Segment Start: Material for this exercise
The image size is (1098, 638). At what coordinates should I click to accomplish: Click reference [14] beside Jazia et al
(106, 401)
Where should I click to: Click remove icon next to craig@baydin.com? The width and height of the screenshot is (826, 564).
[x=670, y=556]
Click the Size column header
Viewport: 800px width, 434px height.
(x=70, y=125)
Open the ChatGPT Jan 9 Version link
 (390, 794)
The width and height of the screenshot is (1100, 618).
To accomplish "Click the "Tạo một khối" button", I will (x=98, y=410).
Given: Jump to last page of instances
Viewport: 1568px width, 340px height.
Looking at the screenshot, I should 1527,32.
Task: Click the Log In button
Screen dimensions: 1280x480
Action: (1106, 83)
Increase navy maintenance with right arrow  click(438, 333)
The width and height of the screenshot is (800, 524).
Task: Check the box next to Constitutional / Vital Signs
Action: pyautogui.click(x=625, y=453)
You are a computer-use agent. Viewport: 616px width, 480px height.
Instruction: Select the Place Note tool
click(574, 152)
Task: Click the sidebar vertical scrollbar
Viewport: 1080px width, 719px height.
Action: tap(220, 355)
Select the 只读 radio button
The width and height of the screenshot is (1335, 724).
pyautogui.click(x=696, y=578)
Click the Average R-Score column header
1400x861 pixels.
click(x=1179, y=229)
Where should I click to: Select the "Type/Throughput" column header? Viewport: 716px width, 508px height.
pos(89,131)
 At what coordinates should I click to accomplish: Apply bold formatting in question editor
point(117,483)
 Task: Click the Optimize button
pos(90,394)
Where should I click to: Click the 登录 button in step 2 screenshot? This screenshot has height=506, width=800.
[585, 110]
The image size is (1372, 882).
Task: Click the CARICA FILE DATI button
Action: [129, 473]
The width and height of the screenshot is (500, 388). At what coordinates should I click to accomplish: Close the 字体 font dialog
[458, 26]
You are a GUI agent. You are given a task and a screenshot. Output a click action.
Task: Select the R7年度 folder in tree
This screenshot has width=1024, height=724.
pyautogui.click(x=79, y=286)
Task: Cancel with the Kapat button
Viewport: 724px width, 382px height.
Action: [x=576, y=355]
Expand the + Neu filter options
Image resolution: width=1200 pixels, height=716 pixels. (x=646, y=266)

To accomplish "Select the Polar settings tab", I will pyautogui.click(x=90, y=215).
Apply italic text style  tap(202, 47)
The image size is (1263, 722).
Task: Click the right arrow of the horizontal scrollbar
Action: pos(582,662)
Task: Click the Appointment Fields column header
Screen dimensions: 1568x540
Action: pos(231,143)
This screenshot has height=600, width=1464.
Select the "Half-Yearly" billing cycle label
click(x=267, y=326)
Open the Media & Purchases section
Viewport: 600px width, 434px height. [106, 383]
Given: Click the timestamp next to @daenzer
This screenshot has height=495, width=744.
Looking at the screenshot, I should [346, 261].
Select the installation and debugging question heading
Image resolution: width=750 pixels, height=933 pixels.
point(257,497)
Segment End: Material for this exercise
Your task -> The lines from the one holding "Apply italic text" to the last line of the entries, both included: retype them exactly and give nothing else.

Written answer ->
Apply italic text style  tap(202, 47)
The image size is (1263, 722).
Task: Click the right arrow of the horizontal scrollbar
Action: pos(582,662)
Task: Click the Appointment Fields column header
Screen dimensions: 1568x540
Action: pos(231,143)
This screenshot has height=600, width=1464.
Select the "Half-Yearly" billing cycle label
click(x=267, y=326)
Open the Media & Purchases section
Viewport: 600px width, 434px height. [106, 383]
Given: Click the timestamp next to @daenzer
This screenshot has height=495, width=744.
Looking at the screenshot, I should [346, 261].
Select the installation and debugging question heading
Image resolution: width=750 pixels, height=933 pixels.
point(257,497)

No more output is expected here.